** Start Extracted text **

Map showing the position of the Channel Islands with respect to France and the UK. Alderney is just above the NN of ‘Channel’ and Sark is just above the ‘se’ of Guernsey. I was taken to Guernsey and possibly Sark as an infant, but remember nothing about it and I visited Jersey in 1989. The Channel Islands form two Crown Dependencies, ie are not part of the United Kingdom of Great Britain and Northern Island and as such I treat a visit there as going abroad. Jersey forms one Crown Dependency and Guernsey and the remaining inhabited islands the other.
Of course the great advantage of living in Poole is that it was only a three mile drive to get to the Condor ferry to the Channel Islands. That said, in 40 years of living here this is only my second visit and the one time I wanted to take the boat to Cherbourg the ferry from Poole wasn’t running and I had to drive to Portsmouth. Another advantage of leaving from Poole is that you get spectacular views across Poole Harbour to Brownsea Island and beyond …
…. over Studland and the Purbeck hills ….
…. and Old Harry Rocks with Swanage and Durlston beyond.
The Condor ferry is a fast service, taking only 3 hours 15 to reach Guernsey. As we approached the island of Alderney we passed Les Etacs, a rocky stack home to 8000 pairs of Gannets.
In due course we approached Guernsey and entered the harbour of St Peter Port.
We had a look around the harbour …
… and then drove to the gardens at Saumarez …
…. before reaching our hotel in the far south west of the island. We decided it was as cheap and far more convenient to take my car to Guernsey than hire one locally.
The view from our hotel room towards the Martello Tower of Fort Grey.
Another panoramic view at dusk from the hotel.
One of the most charming visitor attractions on Guernsey is the Little Chapel. Apparently close to total collapse due to the rain damaging its structural integrity it has recently been restored.
The following is taken from Wikipedia: The chapel was originally built by Brother Déodat in March 1914 (measuring 9 feet long by 4.5 feet wide). After taking criticism from other brothers, Déodat demolished the chapel. He finished a second chapel in July 1914 (measuring 9 feet by 6 feet). However, when the Bishop of Portsmouth visited in 1923, he could not fit through the door, so Déodat again demolished it. The third and current version of the chapel started soon after the last demolition, and measures 16 feet by 9 feet. Déodat went to France in 1939 and died there, never having seen his chapel finished.
Again from Wikipedia: The chapel has been described as “probably the biggest tourist attraction in Guernsey”, and “intricate”. In late 2013, there was major work on the overgrowth which was, in places, hiding parts of the chapel. In November 2015 it was closed to allow some major structural work to be undertaken. The works include underpinning the building, stabilising the foundations and weatherproofing the building, and are estimated to cost £500,000. Fundraising is being undertaken. Fully open again to the public in April 2017, the major works such as stabilising the foundations are complete however additional fundraising is needed to finish the final phase of renovation.

** End Extracted text **
** Start Task inputs **

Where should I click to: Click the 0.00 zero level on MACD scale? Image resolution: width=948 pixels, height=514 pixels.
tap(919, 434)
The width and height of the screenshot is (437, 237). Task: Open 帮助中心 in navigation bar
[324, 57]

** End Task inputs **
** Start Task inputs **

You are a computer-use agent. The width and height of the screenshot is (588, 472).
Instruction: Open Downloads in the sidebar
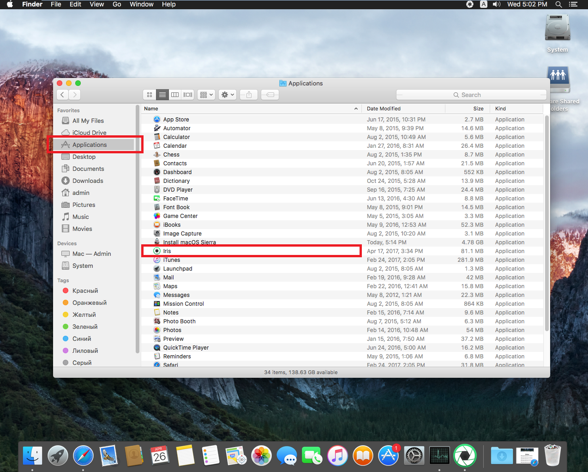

** End Task inputs **
** Start Task inputs **

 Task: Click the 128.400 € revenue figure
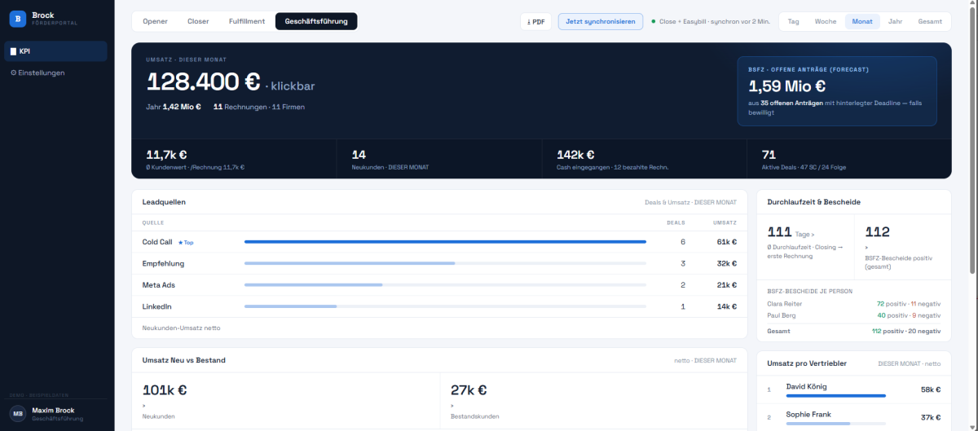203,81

** End Task inputs **

→ **Things to do**:
(A) Pull out every line of the rows that contains the string "Open", matching case exactly.
(B) Continue the account of the Guernsey trip from the point where it ends.

→ **Answers to the problems**:
(A)
The width and height of the screenshot is (437, 237). Task: Open 帮助中心 in navigation bar
Instruction: Open Downloads in the sidebar

(B)
We also visited the Occupation Museum. The Channel Islands were the only part of Britain to be occupied by Germany during WW2. The islanders suffered badly especially towards the end of the war when food supplies were in very short supply and starvation seemed imminent.
Much of the museum concentrated on the hardware and other memorabilia left over from the war ….
…. but also had some reconstructions of what life was like then. Here a man listens to an illegal crystal radio set whilst his wife (not to subtly) watches out for German guards. To Amber this must have seemed like ancient history but both Margaret and I had parents who served in the war and these were the sort of stories we were brought up on.
We had a look around the south-east point of the island near Jerbourg. There were great coastal views ….
… and you could see the nearby islands of Herm on the left and the more distant island of Sark to the right..
It was easy enough to get a day ticket to Sark but hard to find anywhere to park in St Peter Port. Fortunately the company selling the tickets is awarded five parking places on the quay and we were able to purchase the last of these. Of course if you are staying in St Peter Port or could come in by bus then that wouldn’t be a problem, but if you’re not then I’d recommend buying the ticket to Sark well in advance and enquiring about parking on the quay at the same time.
We set off mid morning for the 50 minute trip to Sark, passing Castle Cornet in St Peter Port harbour as we departed.
On route we passed close to the island of Herm ….
…. a few Puffins and ….
…. Razorbills enlivened the journey.
Fishing boats attracted a lot of gulls ….
…. including many enormous Great Black-backed Gulls.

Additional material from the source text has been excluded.